◆ Task to complete
What is wanted is the line holding "マイギア一覧 (1324, 1288)" and every later line through the end of the entries, set down exactly.

◆ Data under study
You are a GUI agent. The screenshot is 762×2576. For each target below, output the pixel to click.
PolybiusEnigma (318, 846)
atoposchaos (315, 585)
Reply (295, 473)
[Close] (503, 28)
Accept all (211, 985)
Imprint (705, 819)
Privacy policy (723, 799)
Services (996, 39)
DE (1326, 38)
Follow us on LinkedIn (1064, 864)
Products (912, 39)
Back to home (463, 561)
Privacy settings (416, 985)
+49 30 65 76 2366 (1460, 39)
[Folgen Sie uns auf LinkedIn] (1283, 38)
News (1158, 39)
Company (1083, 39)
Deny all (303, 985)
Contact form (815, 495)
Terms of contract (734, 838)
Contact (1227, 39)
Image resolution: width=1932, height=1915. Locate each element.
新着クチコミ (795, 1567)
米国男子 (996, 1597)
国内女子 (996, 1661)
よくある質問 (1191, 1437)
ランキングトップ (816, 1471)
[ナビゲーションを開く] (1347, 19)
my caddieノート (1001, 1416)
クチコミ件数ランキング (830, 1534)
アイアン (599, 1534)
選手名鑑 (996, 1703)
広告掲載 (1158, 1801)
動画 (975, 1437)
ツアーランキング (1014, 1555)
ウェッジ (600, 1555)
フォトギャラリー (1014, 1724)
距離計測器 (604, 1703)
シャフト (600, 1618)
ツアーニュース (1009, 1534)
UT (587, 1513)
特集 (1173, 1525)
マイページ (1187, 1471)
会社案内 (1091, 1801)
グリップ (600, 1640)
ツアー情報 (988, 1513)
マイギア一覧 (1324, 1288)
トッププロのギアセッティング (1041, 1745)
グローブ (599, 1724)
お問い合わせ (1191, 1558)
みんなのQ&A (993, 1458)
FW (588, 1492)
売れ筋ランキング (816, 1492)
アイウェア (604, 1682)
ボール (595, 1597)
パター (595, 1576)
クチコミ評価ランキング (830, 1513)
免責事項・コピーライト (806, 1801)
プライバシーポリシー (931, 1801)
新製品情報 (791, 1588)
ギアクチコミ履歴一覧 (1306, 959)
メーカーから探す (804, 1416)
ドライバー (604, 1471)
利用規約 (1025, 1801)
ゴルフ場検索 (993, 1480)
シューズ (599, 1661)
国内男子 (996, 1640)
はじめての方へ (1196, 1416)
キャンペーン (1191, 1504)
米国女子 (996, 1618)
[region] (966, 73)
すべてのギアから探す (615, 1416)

◆ Task result
マイギア一覧 (1324, 1288)
トッププロのギアセッティング (1041, 1745)
グローブ (599, 1724)
お問い合わせ (1191, 1558)
みんなのQ&A (993, 1458)
FW (588, 1492)
売れ筋ランキング (816, 1492)
アイウェア (604, 1682)
ボール (595, 1597)
パター (595, 1576)
クチコミ評価ランキング (830, 1513)
免責事項・コピーライト (806, 1801)
プライバシーポリシー (931, 1801)
新製品情報 (791, 1588)
ギアクチコミ履歴一覧 (1306, 959)
メーカーから探す (804, 1416)
ドライバー (604, 1471)
利用規約 (1025, 1801)
ゴルフ場検索 (993, 1480)
シューズ (599, 1661)
国内男子 (996, 1640)
はじめての方へ (1196, 1416)
キャンペーン (1191, 1504)
米国女子 (996, 1618)
[region] (966, 73)
すべてのギアから探す (615, 1416)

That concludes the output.